• Kutipan Dokumen:
╭──

Ø Sebagai demonstrator guru harus menunjukkan sikap-sikap terpuji. Dalam setiap kehidupan, guru merupakan sosok yang ideal bagi setiap siswa. Biasanya apa yang dilakukan guru akan menjadi acuan bagi siswa. Dengan demikian, berarti dalam konteks ini guru berperan sebagai model dan teladan bagi setiap siswa.


Ø Sebagai demonstrator guru harus dapat menunjukkan bagaimana caranya agar setiap materi pelajaran bias lebih dipahami dan dihayati oleh setiap siswa. Oleh karena itu, sebagai demonstrator erat kaitannya dengan perencanaan strategi pembelajaran yang lebih efektir.[8]


Guru sebagai pengelola kelas


Tujuan pengelolaan kelas adalah menyediakan dan menggunakan fasilitas kelas untuk bermacam-macam kegiatan belajar dan mengajar agar mencapai hasil belajar yang baik. Sebagai pengelola, guru berperan dalam menciptakan iklim belajar yang memungkinkan siswa dapat belajar secara nyaman. Melalui pengelolaan kelas yang baik guru dapat menjaga kelas agar tetap kondusif untuk terjadinya proses belajar siswa.

╰──

• Tujuan Tugas:
[1] Menurut kutipan dokumen tentang peran guru, apa tujuan pengelolaan kelas?
[2] Teruskan kutipan dokumen tentang peran guru, dimulai sesudah kalimat terakhir yang ditampilkan.

• Data Tersimpan:

╭──

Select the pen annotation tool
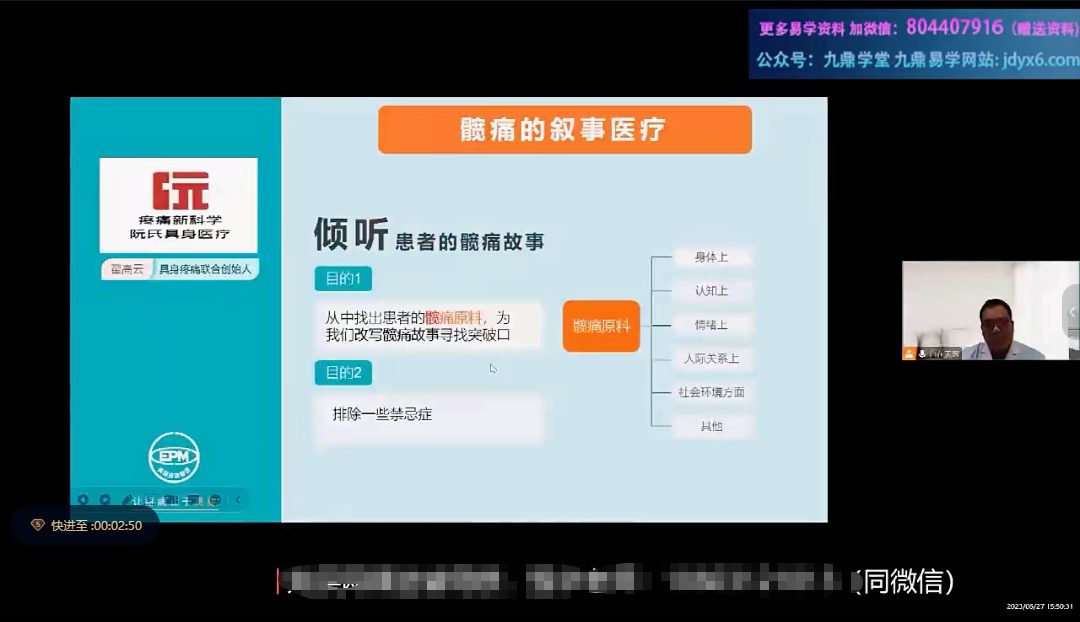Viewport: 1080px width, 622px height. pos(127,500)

╰──
╭──

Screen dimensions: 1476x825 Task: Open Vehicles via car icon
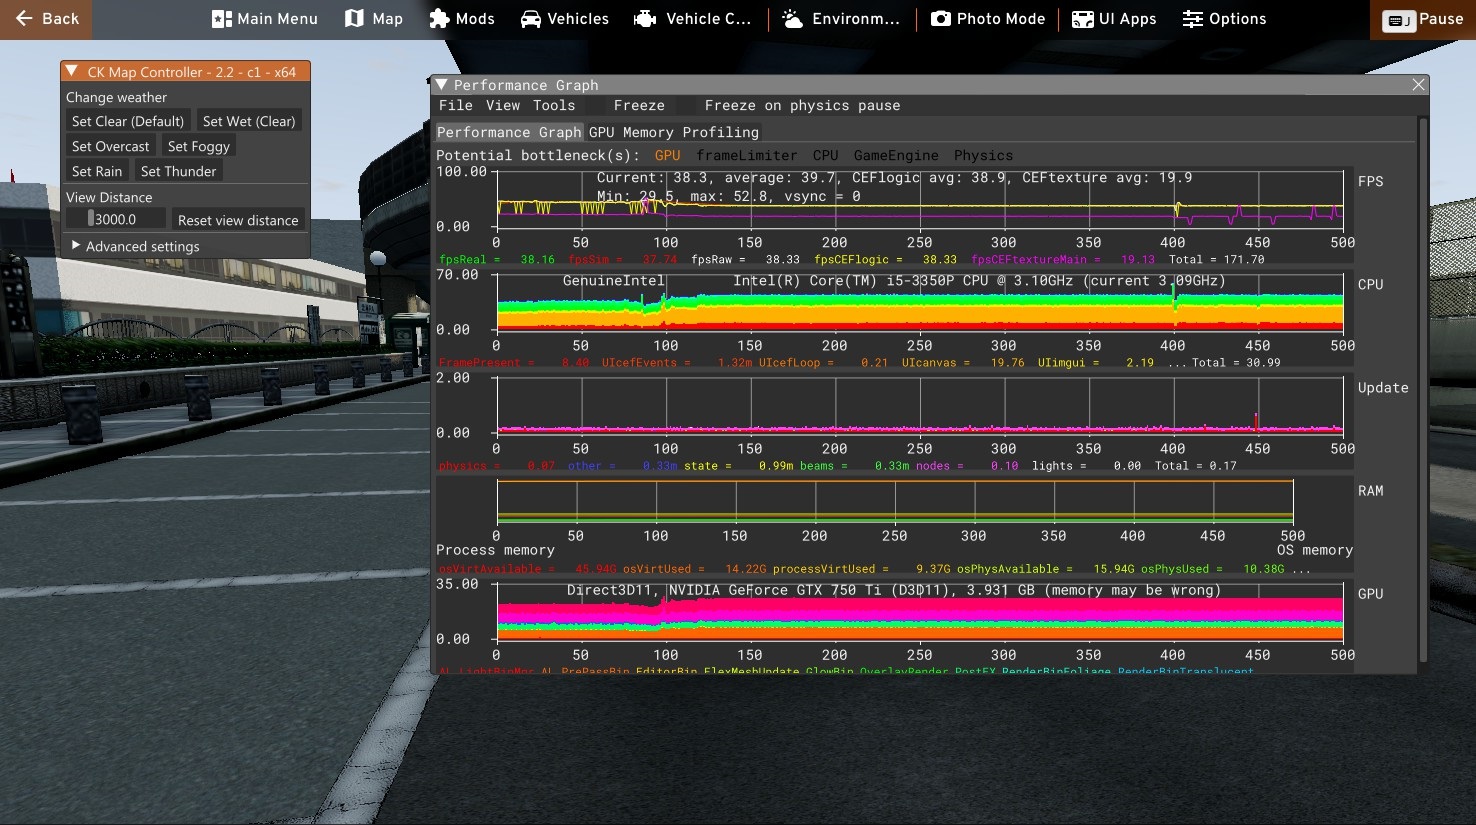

╰──

• Jawaban Berurutan:
[1] Tujuannya adalah menyediakan dan menggunakan fasilitas kelas untuk bermacam-macam kegiatan belajar dan mengajar agar mencapai hasil belajar yang baik.

[2]
Guru sebagai Fasilitator


Sebagai fasilitator, guru hendaknya memiliki pengetahuan dan pemahaman yang cukup tentang media pendidikan, karena media pendidikan merupakan alat komunikasi untuk lebih mengefektifkan proses belajar mengajar. Sebagai mediator, guru menjadi perantara hubungan antar manusia. Dalam konteks kepentingan ini, guru harus terampil mempergunakan pengetahuan tentang bagaimana orang berinteraksi dan berkomunikasi.[9]


Guru sebagai Evaluator 


Fungsi ini dimaksudkan agar guru mengetahui apakah tujuan yang telah dirumuskan telah tercapai atau belum, dan apakah materi yang sudah diajarkan sudah cukup tepat. Dengan melakukan penilaian guru akan dapat mengetahui keberhasilan pencapaian tujuan, penguasaan siswa terhadap pelajaran serta keefektifan metode mengajar. Dalam peran ini, guru menyimpulkan data atau informasi tentang keberhasilan pembelajaran yang telah dilakukan. Terdapat dua fungsi dalam memerankan perannya sebagai evaluator, yaitu :


Ø Untuk menentukan keberhasilan siswa dalam mencapai tujuan yang telah ditentukan atau menentukan keberhasilan siswa dalam menyerap materi kurikulum.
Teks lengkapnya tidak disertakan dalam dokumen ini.